Como resultado de todo el trabajo que describí en el último capítulo de este libro, la persona con quien más estrecha colaboración tengo ahora es Lee. Estamos en plena actividad, seguimos trabajando en nuestra versión de la gravedad cuántica y hemos obtenido muchos resultados interesantes. Nos reunimos en Londres o en el pi, institución que se fortalece cada vez más y se ha transformado en uno de los centros de investigación más prolíficos del mundo. Actualmente, tiene su sede en un edificio que antes fue un restaurante —tiene un bar y una mesa de pool—, circunstancia que tal vez explique su fecundidad.

Otra persona que me visita periódicamente es John Moffat, jubilado ya en la Universidad de Toronto pero tan productivo como siempre, al punto que ha aportado, junto con su colaborador Michael Clayton, algunas de las ideas más interesantes de los últimos tiempos sobre la velocidad variable de la luz. Una y otra vez lo he apremiado para que escriba sus memorias, porque su vida ha sido muy rica en acontecimientos felices y en sinsabores, y también porque es el último eslabón que nos une a la generación dorada de la física, la de Einstein, Dirac, Bohr y Pauli. Las anécdotas que me contó y que transcribí en este libro son sólo una mínima parte de su tesoro de recuerdos. Sin embargo, hace muy poco tiempo me di cuenta de por qué no ha intentado escribirlas: la física es sólo una ínfima parte de la historia de su vida. En definitiva, cuando se trata de dejar testimonio, siempre hay algo en nosotros que excede el escueto relato de los hechos vitales.

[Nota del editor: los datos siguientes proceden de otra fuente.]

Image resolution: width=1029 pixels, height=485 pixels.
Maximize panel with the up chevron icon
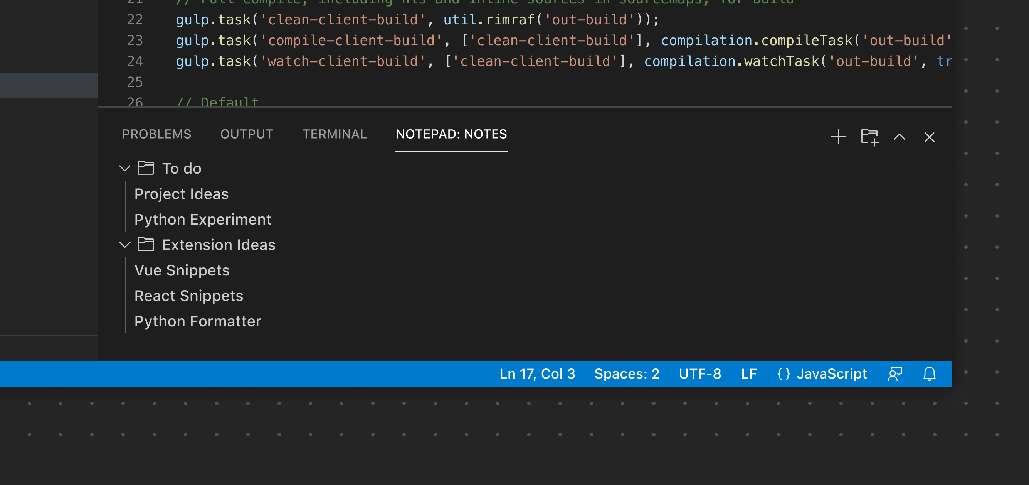(899, 137)
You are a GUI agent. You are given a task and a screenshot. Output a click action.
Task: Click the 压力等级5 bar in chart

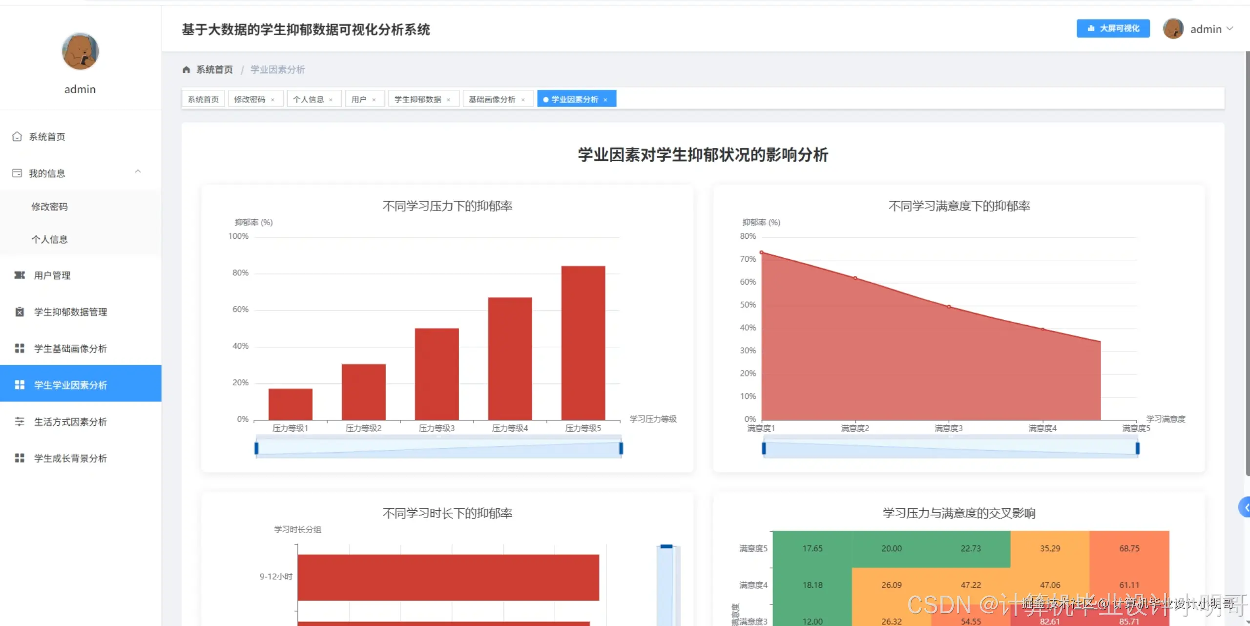(x=583, y=342)
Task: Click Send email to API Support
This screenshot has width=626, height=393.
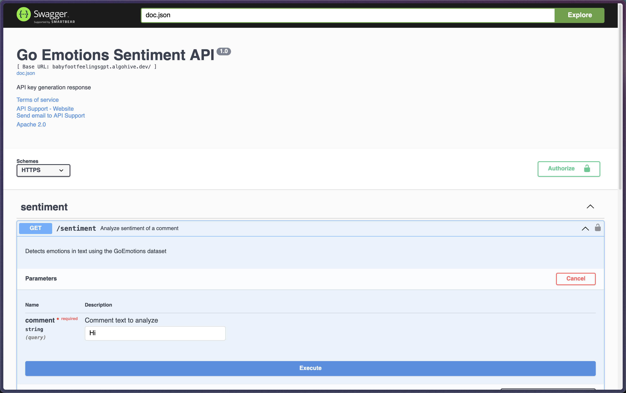Action: tap(51, 116)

Con tan deslumbrante elenco de personajes, tengo plena conciencia de haber relatado muchas más anécdotas personales de lo que es habitual en este tipo de libros. Confío en haber conseguido así transmitir la sensación de que hacer ciencia no es solamente algo entretenido sino que también constituye una experiencia humana fuera de lo común que acerca a la gente. En este sentido, la historia de la teoría VSL puede ser divertida, pero no es excepcional, como bien me di cuenta cuando reunía el material para este libro y descubrí los pormenores menos conocidos de esa obra de Einstein e Infeld que fue mi pasión infantil: La física, aventura del pensamiento.

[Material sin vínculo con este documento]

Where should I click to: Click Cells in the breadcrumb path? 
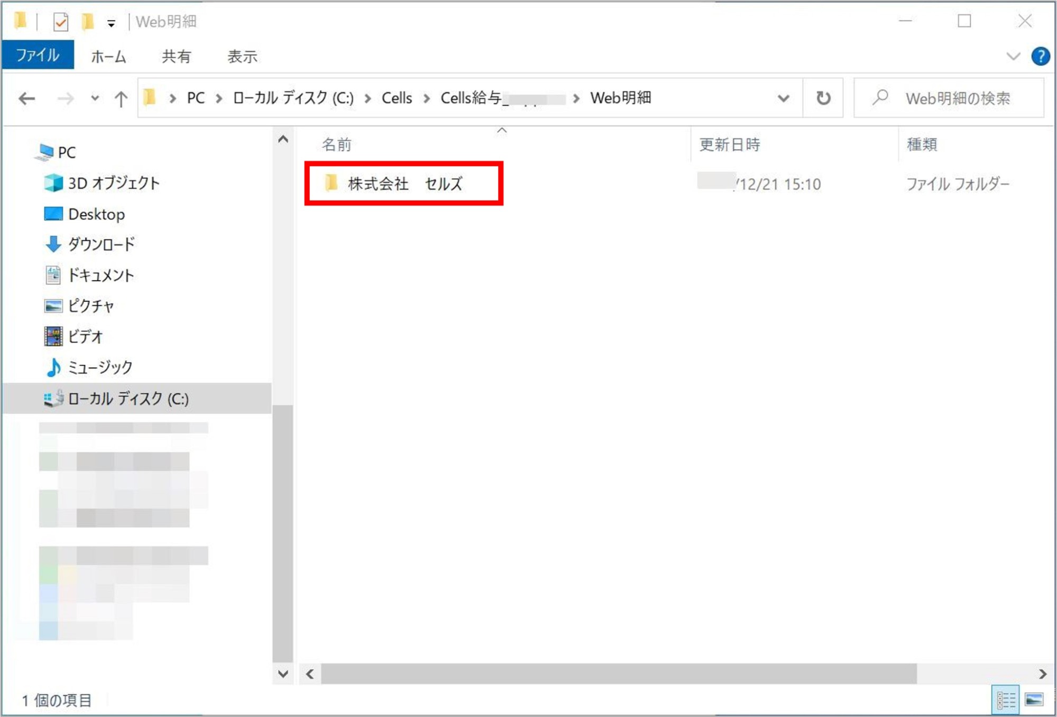(397, 98)
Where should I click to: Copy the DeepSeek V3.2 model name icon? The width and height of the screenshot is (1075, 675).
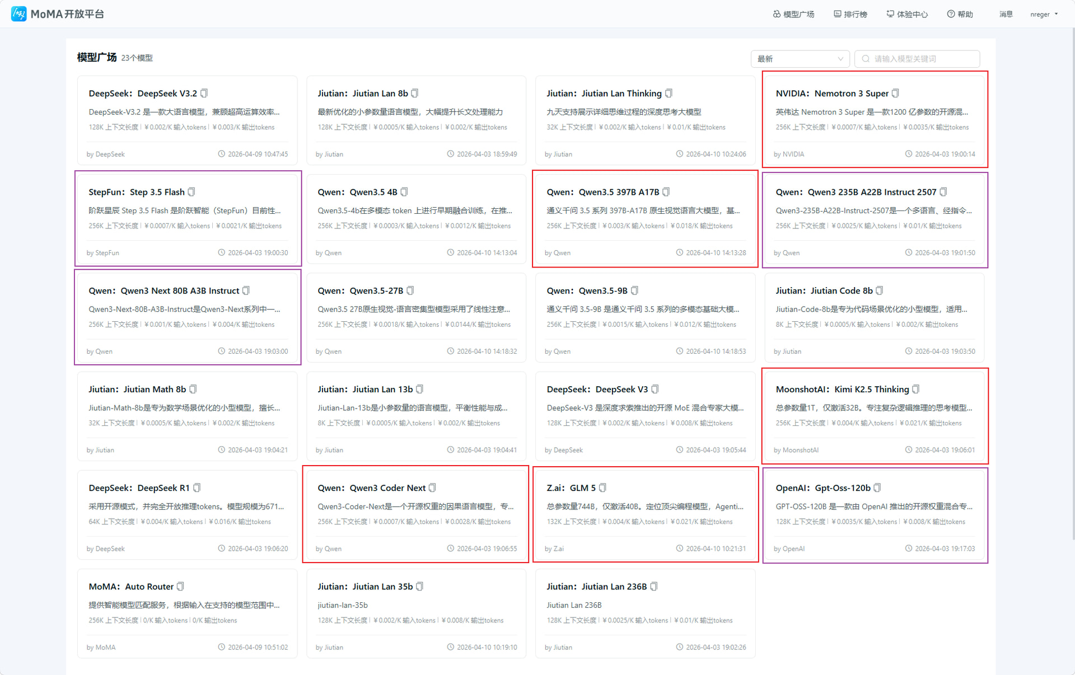tap(204, 93)
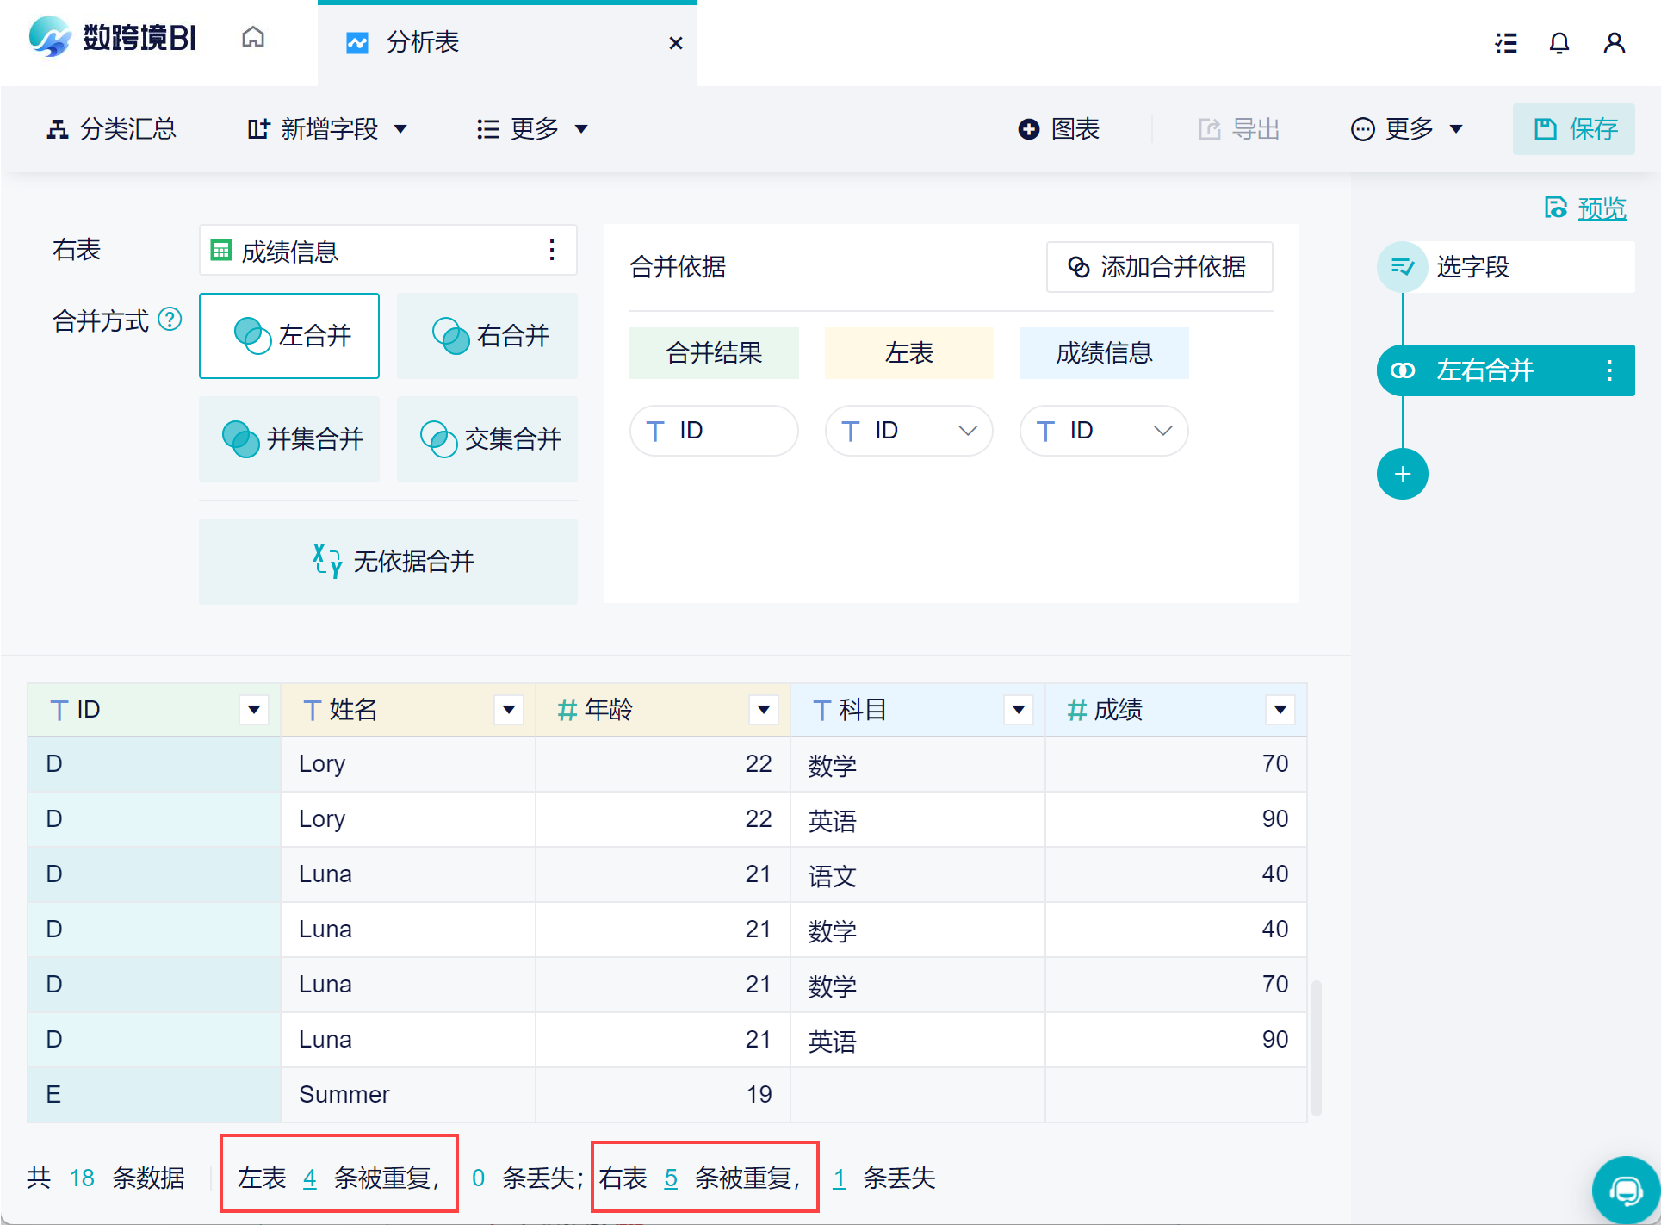1661x1225 pixels.
Task: Open the 成绩信息 right-table three-dot menu
Action: (552, 251)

Leopold Infeld era un científico polaco que trabajó junto con Einstein en diversos problemas de importancia durante la década de 1930. Einstein se transformó en algo así como su mentor y, cuando se hizo evidente que se preparaba la invasión a Polonia, se dio cuenta de lo que le aguardaba a Infeld si se quedaba en su país. Naturalmente, decidió salvar a su amigo. No obstante, en esos años Einstein había respaldado la inmigración de tantas familias judías que su aval perdió valor ante los ojos de las autoridades de inmigración de los Estados Unidos; en particular, desecharon sus peticiones a favor de Infeld. Entonces, Einstein intentó encontrar para él una cátedra en alguna universidad estadounidense, pero los tiempos eran muy difíciles y tampoco tuvo éxito. A medida que la tensión crecía en Europa, las perspectivas de Infeld se hacían cada vez más sombrías.

En su desesperación por ayudarlo, Einstein tuvo la idea de escribir un libro de divulgación científica junto con Infeld. Así nació La física, aventura del pensamiento, libro que muchos años después habría de decidirme por su belleza a seguir la carrera de física, y que fue escrito a todo vapor en un par de meses y se transformó en un éxito de tal dimensión que las autoridades estadounidenses contemplaron con otros ojos el ingreso de Infeld a su país. De no haber sido por esa súbita popularidad, es probable que Infeld se hubiera convertido en humo en alguna sucursal nazi del infierno.

La historia de la teoría VSL no tiene perfiles tan dramáticos, pero espero haber transmitido al lector la sensación de que la ciencia es una riquísima experiencia humana, tal vez la más pura que se puede alcanzar en un mundo que está muy lejos de ser perfecto. Espero también haber pintado con claridad lo que realmente sucede cuando se hace ciencia. No tiene nada que ver con las ordenadas secuencias lógicas que los historiadores de la ciencia se complacen en mostrarnos. Si uno contempla el trabajo de los «granjeros» de la ciencia, ese ordenamiento lógico puede parecer una crónica fiel de la realidad, pero si uno considera la obra de los «pioneros», la historia es muy distinta: se trata de tanteos en la oscuridad, de intentos sucesivos que la mayoría de las veces sólo conducen al fracaso, pero también de una búsqueda apasionada y de un entusiasmo sin límites por lo que se hace.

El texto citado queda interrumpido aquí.